-- Your assignment --
Below is a set of records; restate each one word for word.

Collected data entries:
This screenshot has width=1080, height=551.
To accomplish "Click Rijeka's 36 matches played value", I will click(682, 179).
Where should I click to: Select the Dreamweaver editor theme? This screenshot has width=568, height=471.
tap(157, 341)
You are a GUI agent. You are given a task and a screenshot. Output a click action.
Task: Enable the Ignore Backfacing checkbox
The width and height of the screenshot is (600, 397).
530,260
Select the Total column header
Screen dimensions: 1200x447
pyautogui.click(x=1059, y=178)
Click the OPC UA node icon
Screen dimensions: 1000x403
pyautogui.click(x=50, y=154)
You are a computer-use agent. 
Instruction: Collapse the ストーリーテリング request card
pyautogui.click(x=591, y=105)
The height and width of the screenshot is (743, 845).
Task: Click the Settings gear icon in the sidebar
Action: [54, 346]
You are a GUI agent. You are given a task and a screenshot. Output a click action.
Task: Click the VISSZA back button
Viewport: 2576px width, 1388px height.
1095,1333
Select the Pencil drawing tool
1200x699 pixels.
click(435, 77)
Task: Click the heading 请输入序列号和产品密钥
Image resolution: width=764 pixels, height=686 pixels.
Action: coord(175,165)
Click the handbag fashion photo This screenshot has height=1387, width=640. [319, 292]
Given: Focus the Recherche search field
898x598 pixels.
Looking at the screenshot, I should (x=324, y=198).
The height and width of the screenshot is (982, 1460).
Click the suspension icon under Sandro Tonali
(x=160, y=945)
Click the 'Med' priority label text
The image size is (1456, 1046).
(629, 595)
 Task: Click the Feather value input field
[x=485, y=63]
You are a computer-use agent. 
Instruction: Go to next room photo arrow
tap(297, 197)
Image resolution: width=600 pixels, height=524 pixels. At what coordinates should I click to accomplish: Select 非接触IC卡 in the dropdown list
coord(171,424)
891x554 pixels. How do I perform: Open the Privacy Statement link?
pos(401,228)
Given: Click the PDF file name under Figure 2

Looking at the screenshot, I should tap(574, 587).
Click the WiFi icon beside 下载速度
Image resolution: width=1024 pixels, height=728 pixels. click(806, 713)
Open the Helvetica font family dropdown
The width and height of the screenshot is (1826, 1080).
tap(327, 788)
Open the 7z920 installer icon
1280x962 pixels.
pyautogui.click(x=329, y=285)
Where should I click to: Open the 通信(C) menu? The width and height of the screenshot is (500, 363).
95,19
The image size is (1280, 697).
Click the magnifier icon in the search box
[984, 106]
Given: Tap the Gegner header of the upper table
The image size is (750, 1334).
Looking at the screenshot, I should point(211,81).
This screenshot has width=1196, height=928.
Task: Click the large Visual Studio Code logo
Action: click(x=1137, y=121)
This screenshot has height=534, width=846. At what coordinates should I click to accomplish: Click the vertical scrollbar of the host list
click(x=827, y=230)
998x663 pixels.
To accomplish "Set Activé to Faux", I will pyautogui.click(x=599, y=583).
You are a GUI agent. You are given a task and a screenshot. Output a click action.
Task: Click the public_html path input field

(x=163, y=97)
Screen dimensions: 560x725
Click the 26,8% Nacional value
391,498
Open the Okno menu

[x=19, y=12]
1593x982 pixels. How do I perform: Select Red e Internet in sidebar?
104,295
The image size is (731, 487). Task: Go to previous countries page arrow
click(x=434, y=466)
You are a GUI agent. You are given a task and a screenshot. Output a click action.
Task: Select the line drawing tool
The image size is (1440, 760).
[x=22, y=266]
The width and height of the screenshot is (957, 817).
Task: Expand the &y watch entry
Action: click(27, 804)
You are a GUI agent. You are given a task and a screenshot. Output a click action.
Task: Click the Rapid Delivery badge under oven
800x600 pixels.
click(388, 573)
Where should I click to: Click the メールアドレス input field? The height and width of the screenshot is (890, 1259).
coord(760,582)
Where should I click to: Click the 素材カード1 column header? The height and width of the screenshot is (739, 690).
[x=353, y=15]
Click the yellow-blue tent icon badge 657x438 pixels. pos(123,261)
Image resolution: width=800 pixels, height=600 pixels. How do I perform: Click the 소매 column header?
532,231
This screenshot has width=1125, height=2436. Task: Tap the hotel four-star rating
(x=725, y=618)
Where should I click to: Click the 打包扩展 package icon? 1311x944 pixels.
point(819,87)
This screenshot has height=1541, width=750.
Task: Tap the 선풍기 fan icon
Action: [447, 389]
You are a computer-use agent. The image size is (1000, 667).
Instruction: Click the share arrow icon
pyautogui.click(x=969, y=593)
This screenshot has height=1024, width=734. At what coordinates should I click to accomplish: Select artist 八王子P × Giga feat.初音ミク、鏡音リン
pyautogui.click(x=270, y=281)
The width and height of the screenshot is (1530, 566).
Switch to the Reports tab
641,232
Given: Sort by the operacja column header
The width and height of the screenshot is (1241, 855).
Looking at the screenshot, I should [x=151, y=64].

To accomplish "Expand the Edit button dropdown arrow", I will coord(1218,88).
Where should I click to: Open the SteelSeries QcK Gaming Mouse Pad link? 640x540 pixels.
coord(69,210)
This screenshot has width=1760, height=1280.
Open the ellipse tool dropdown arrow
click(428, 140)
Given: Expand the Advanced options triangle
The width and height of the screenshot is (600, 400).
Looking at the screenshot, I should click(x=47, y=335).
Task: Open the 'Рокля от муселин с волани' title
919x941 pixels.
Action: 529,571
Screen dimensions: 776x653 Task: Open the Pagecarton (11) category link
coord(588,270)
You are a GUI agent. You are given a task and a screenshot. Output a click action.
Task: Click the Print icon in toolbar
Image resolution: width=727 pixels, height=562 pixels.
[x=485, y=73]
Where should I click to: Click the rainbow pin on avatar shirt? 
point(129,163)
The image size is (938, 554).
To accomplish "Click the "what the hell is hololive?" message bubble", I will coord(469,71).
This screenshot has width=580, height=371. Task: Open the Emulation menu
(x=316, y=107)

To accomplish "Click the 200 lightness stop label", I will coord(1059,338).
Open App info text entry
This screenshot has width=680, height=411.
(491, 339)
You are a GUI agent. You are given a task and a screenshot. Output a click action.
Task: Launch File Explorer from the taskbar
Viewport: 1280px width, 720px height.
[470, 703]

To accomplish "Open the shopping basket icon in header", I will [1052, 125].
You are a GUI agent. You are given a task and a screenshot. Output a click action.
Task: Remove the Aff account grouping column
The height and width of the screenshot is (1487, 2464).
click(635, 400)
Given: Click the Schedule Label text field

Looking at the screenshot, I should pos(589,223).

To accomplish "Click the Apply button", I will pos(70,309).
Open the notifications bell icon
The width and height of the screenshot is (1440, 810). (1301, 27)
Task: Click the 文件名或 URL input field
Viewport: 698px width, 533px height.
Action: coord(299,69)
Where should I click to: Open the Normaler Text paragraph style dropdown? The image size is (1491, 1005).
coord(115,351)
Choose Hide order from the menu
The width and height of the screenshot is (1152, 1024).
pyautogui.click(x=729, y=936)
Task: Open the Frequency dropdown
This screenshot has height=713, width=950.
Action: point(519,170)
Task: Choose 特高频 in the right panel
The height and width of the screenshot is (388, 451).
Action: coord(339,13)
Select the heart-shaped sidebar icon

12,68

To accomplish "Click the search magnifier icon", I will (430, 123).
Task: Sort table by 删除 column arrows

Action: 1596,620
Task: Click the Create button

-- Task solution --
This screenshot has width=1080, height=551.
To accomplish "Click Rijeka's 36 matches played value", I will click(682, 179).
Where should I click to: Select the Dreamweaver editor theme? This screenshot has width=568, height=471.
tap(157, 341)
You are a GUI agent. You are given a task and a screenshot. Output a click action.
Task: Enable the Ignore Backfacing checkbox
The width and height of the screenshot is (600, 397).
530,260
Select the Total column header
Screen dimensions: 1200x447
pyautogui.click(x=1059, y=178)
Click the OPC UA node icon
Screen dimensions: 1000x403
pyautogui.click(x=50, y=154)
You are a computer-use agent. 
Instruction: Collapse the ストーリーテリング request card
pyautogui.click(x=591, y=105)
The height and width of the screenshot is (743, 845).
Task: Click the Settings gear icon in the sidebar
Action: [54, 346]
You are a GUI agent. You are given a task and a screenshot. Output a click action.
Task: Click the VISSZA back button
Viewport: 2576px width, 1388px height.
1095,1333
Select the Pencil drawing tool
1200x699 pixels.
click(435, 77)
Task: Click the heading 请输入序列号和产品密钥
Image resolution: width=764 pixels, height=686 pixels.
Action: coord(175,165)
Click the handbag fashion photo This screenshot has height=1387, width=640. [319, 292]
Given: Focus the Recherche search field
898x598 pixels.
Looking at the screenshot, I should (x=324, y=198).
The height and width of the screenshot is (982, 1460).
Click the suspension icon under Sandro Tonali
(x=160, y=945)
Click the 'Med' priority label text
The image size is (1456, 1046).
(629, 595)
 Task: Click the Feather value input field
[x=485, y=63]
You are a computer-use agent. 
Instruction: Go to next room photo arrow
tap(297, 197)
Image resolution: width=600 pixels, height=524 pixels. At what coordinates should I click to accomplish: Select 非接触IC卡 in the dropdown list
coord(171,424)
891x554 pixels. How do I perform: Open the Privacy Statement link?
pos(401,228)
Given: Click the PDF file name under Figure 2

Looking at the screenshot, I should tap(574, 587).
Click the WiFi icon beside 下载速度
Image resolution: width=1024 pixels, height=728 pixels. click(806, 713)
Open the Helvetica font family dropdown
The width and height of the screenshot is (1826, 1080).
tap(327, 788)
Open the 7z920 installer icon
1280x962 pixels.
pyautogui.click(x=329, y=285)
Where should I click to: Open the 通信(C) menu? The width and height of the screenshot is (500, 363).
95,19
The image size is (1280, 697).
Click the magnifier icon in the search box
[984, 106]
Given: Tap the Gegner header of the upper table
The image size is (750, 1334).
Looking at the screenshot, I should point(211,81).
This screenshot has width=1196, height=928.
Task: Click the large Visual Studio Code logo
Action: click(x=1137, y=121)
This screenshot has height=534, width=846. At what coordinates should I click to accomplish: Click the vertical scrollbar of the host list
click(x=827, y=230)
998x663 pixels.
To accomplish "Set Activé to Faux", I will pyautogui.click(x=599, y=583).
You are a GUI agent. You are given a task and a screenshot. Output a click action.
Task: Click the public_html path input field

(x=163, y=97)
Screen dimensions: 560x725
Click the 26,8% Nacional value
391,498
Open the Okno menu

[x=19, y=12]
1593x982 pixels. How do I perform: Select Red e Internet in sidebar?
104,295
The image size is (731, 487). Task: Go to previous countries page arrow
click(x=434, y=466)
You are a GUI agent. You are given a task and a screenshot. Output a click action.
Task: Select the line drawing tool
The image size is (1440, 760).
[x=22, y=266]
The width and height of the screenshot is (957, 817).
Task: Expand the &y watch entry
Action: click(27, 804)
You are a GUI agent. You are given a task and a screenshot. Output a click action.
Task: Click the Rapid Delivery badge under oven
800x600 pixels.
click(388, 573)
Where should I click to: Click the メールアドレス input field? The height and width of the screenshot is (890, 1259).
coord(760,582)
Where should I click to: Click the 素材カード1 column header? The height and width of the screenshot is (739, 690).
[x=353, y=15]
Click the yellow-blue tent icon badge 657x438 pixels. pos(123,261)
Image resolution: width=800 pixels, height=600 pixels. How do I perform: Click the 소매 column header?
532,231
This screenshot has width=1125, height=2436. Task: Tap the hotel four-star rating
(x=725, y=618)
Where should I click to: Click the 打包扩展 package icon? 1311x944 pixels.
point(819,87)
This screenshot has height=1541, width=750.
Task: Tap the 선풍기 fan icon
Action: [447, 389]
You are a computer-use agent. The image size is (1000, 667).
Instruction: Click the share arrow icon
pyautogui.click(x=969, y=593)
This screenshot has height=1024, width=734. At what coordinates should I click to accomplish: Select artist 八王子P × Giga feat.初音ミク、鏡音リン
pyautogui.click(x=270, y=281)
The width and height of the screenshot is (1530, 566).
Switch to the Reports tab
641,232
Given: Sort by the operacja column header
The width and height of the screenshot is (1241, 855).
Looking at the screenshot, I should [x=151, y=64].

To accomplish "Expand the Edit button dropdown arrow", I will coord(1218,88).
Where should I click to: Open the SteelSeries QcK Gaming Mouse Pad link? 640x540 pixels.
coord(69,210)
This screenshot has width=1760, height=1280.
Open the ellipse tool dropdown arrow
click(428, 140)
Given: Expand the Advanced options triangle
The width and height of the screenshot is (600, 400).
Looking at the screenshot, I should click(x=47, y=335).
Task: Open the 'Рокля от муселин с волани' title
919x941 pixels.
Action: 529,571
Screen dimensions: 776x653 Task: Open the Pagecarton (11) category link
coord(588,270)
You are a GUI agent. You are given a task and a screenshot. Output a click action.
Task: Click the Print icon in toolbar
Image resolution: width=727 pixels, height=562 pixels.
[x=485, y=73]
Where should I click to: Click the rainbow pin on avatar shirt? 
point(129,163)
The image size is (938, 554).
To accomplish "Click the "what the hell is hololive?" message bubble", I will coord(469,71).
This screenshot has width=580, height=371. Task: Open the Emulation menu
(x=316, y=107)

To accomplish "Click the 200 lightness stop label", I will coord(1059,338).
Open App info text entry
This screenshot has width=680, height=411.
(491, 339)
You are a GUI agent. You are given a task and a screenshot. Output a click action.
Task: Launch File Explorer from the taskbar
Viewport: 1280px width, 720px height.
[470, 703]

To accomplish "Open the shopping basket icon in header", I will [1052, 125].
You are a GUI agent. You are given a task and a screenshot. Output a click action.
Task: Remove the Aff account grouping column
The height and width of the screenshot is (1487, 2464).
click(635, 400)
Given: Click the Schedule Label text field

Looking at the screenshot, I should pos(589,223).

To accomplish "Click the Apply button", I will pos(70,309).
Open the notifications bell icon
The width and height of the screenshot is (1440, 810). (1301, 27)
Task: Click the 文件名或 URL input field
Viewport: 698px width, 533px height.
Action: coord(299,69)
Where should I click to: Open the Normaler Text paragraph style dropdown? The image size is (1491, 1005).
coord(115,351)
Choose Hide order from the menu
The width and height of the screenshot is (1152, 1024).
pyautogui.click(x=729, y=936)
Task: Open the Frequency dropdown
This screenshot has height=713, width=950.
Action: point(519,170)
Task: Choose 特高频 in the right panel
The height and width of the screenshot is (388, 451).
Action: coord(339,13)
Select the heart-shaped sidebar icon

12,68

To accomplish "Click the search magnifier icon", I will (430, 123).
Task: Sort table by 删除 column arrows

Action: 1596,620
Task: Click the Create button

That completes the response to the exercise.